* _QUELLE_
★ ★ ★ ★ ★ ★ ★

Einen Versuch ist es wert.

Nicht jede(r) von uns muss als Sozialarbeiter(in) tätig werden. Nicht jede(r) kann Statistiken zur Migration auswendig lernen.
Es gilt den Fokus wieder gerade zu rücken. Weg von den AfD Reizthemen.

Unfollow! Werde deine Filter-Blase los, indem du die Anzahl der Accounts reduzierst, denen du folgst. Du bist kein schlechterer Mensch, wenn du nicht sämtlichen Antifa-Info Gruppen folgst. Die meisten duplizieren lediglich ihre Inhalte.

Ohren auf: Höre Podcasts zu sozialpolitischen Themen.

Raus aus Instagram: Verwandle deine Onlinezeit in etwas produktives. Belies dich zu Fragen des aktuellen, politischen Geschehens.

★ ★ ★ ★ ★ ★ ★

* _VORLIEGENDE DATEN_
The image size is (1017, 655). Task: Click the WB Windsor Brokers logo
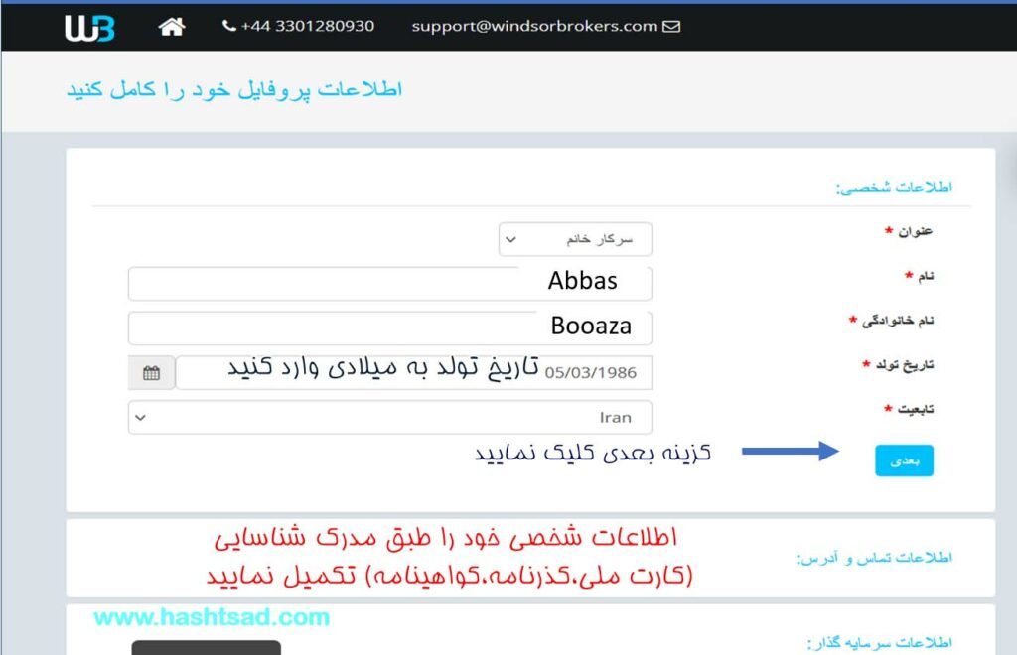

★ ★ ★ ★ ★ ★ ★

* _AUFGABEN_
- A) Beantworte anhand des Textes über die Filterblase diese Fragen:
(i) Wovon soll man die Anzahl verringern, um die eigene Filterblase loszuwerden?
(ii) Was duplizieren laut dem Text die meisten Antifa-Info-Gruppen?
(iii) Zu welchen Themen soll man Podcasts hören?
- B) Greife den Text über die Filterblase an seinem Ende auf und schreibe ihn weiter.

* _ANTWORTEN JE AUFGABE_
- A)
(i) Man soll die Zahl der Accounts verringern, denen man folgt.
(ii) Sie duplizieren lediglich ihre Inhalte.
(iii) Man soll Podcasts zu sozialpolitischen Themen hören.

- B)
Auch du hast Reichweite: Trau dich ernsthafte Texte zu verfassen. Social Media besteht nicht nur aus Gifs.

Liefere Inhalte: Schreibe einen Blog-Text über Themen, die du zuletzt gelesen hast. Du kannst auch mit deinen Freunden diskutieren.

Dein Umfeld: Sprich mit deinen Eltern und Verwandten darüber, was sie täglich auf FB sehen und kläre sie über Filter-Blasen auf.

Und zu guter Letzt:
Kein Sex mit Nazis.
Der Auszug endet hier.